## TASK TO CARRY OUT
Please find every line in the entries that contains the string "size" and copy each one, treating uppercase and lowercase as different.

## SUPPLIED DATA
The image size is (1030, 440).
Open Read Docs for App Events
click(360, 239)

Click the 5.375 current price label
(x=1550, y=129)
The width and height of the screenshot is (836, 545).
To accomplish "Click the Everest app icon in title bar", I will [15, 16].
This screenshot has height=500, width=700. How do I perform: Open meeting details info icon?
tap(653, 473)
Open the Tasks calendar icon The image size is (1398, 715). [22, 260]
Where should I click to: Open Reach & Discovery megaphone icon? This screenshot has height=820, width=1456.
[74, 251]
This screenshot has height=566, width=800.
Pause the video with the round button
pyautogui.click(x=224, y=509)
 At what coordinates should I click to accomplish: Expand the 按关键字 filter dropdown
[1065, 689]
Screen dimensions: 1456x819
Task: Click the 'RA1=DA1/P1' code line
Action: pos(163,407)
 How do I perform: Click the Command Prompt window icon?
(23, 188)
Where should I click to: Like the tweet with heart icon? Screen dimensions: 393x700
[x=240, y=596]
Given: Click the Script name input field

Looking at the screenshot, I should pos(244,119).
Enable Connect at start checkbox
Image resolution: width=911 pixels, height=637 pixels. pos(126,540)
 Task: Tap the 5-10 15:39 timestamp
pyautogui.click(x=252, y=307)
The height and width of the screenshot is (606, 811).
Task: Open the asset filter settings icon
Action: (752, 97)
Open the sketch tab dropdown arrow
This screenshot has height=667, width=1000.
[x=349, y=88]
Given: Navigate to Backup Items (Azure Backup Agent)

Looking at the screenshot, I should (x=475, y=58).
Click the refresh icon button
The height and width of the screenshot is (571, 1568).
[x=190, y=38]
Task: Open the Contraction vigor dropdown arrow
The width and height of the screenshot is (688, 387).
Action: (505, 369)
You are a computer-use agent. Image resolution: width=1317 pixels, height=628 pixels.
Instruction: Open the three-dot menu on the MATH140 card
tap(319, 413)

## ANSWER FOR THIS EXERCISE
The image size is (1030, 440).
Open the Tasks calendar icon The image size is (1398, 715). [22, 260]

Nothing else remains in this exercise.